Medical school, in addition to being a unique learning environment, is a setting that has a lot of examinations. Assessing students' performance is something that is always on the minds of faculty, as we wish to ensure proficiency in our students.
Where a topic is not covered for whatever reason, students have the chance to meet that material again in the same course through tutorials or later on in another part of the programme. This is facilitated through having a spiral curriculum where we build connections across materials as we grow the competence of students.
As dean, I am implementing better tracking of students and curriculum, using a continuous quality improvement framework. This will provide greater assurance of all stakeholders, including students, that quality outcomes are being achieved.

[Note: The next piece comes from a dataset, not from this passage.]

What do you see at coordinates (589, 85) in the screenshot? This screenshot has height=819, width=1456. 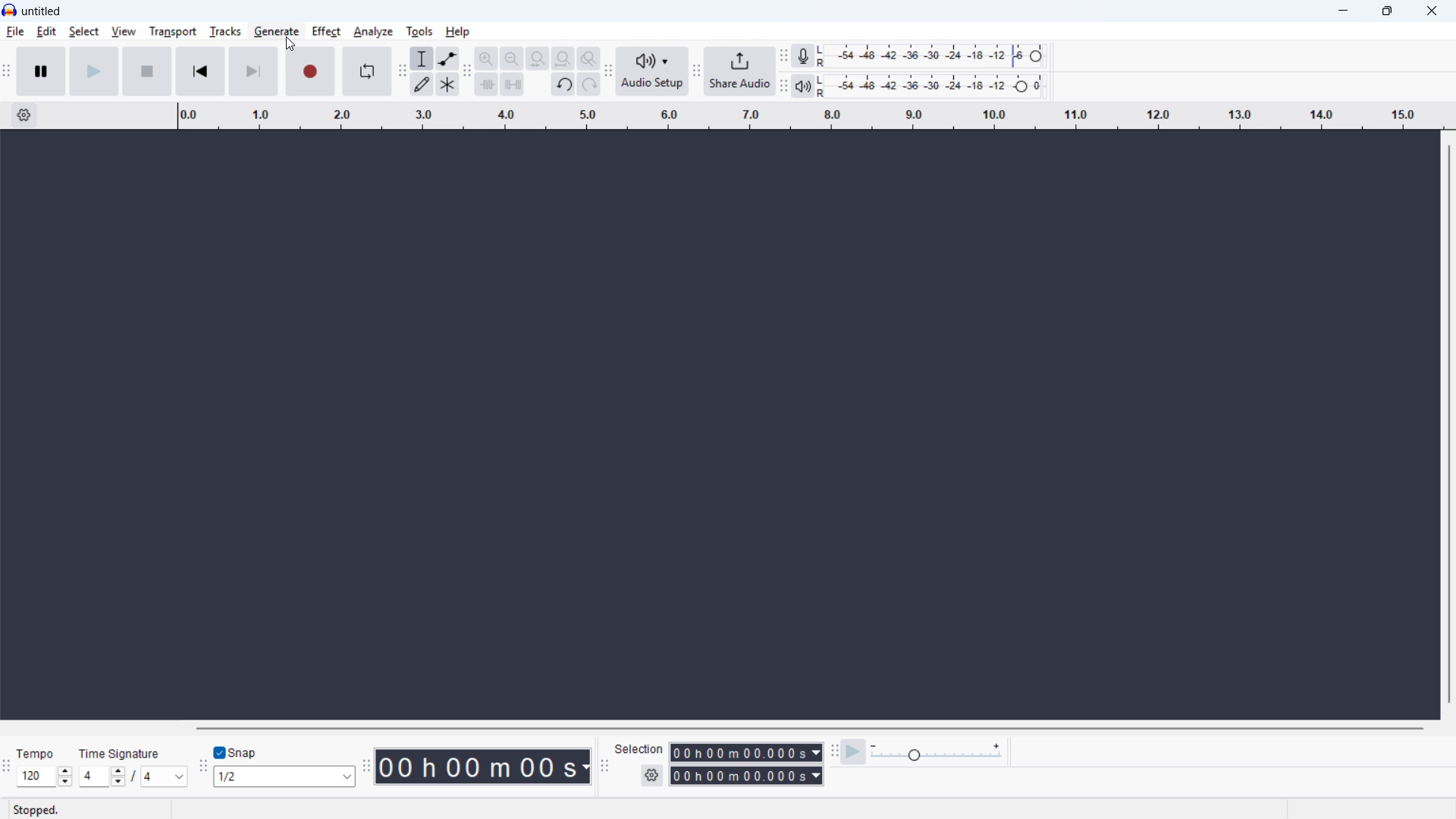 I see `Redo ` at bounding box center [589, 85].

The medical school is as vibrant a place in 2017 as it was in 1979 when I entered. When I received the Allenbury prize for the best clinical performance across the region, at the end of my training, it was a testament not only to my efforts as a student but also the quality apprenticeship experience of the medical school.
In 2017, the medical school at Mona is still performing. The Allenbury Prize was achieved at Mona in 2017, and the highest mark in the surgery exam was also claimed at our school.
Our medical school has embraced change. We have grown in size and opened our doors to new ways of teaching and learning, supported by technology using expanded and diverse clinical settings.
The essence of the experience is still one of apprenticeship. We have maintained accreditation with the Caribbean Accreditation Authority for Medicine and other health professions, and despite the growing pains the academy has a strong and vital pulse.
- Dr Tomlin Paul is the recently appointed Dean of the Faculty of Medical Sciences, UWI, Mona.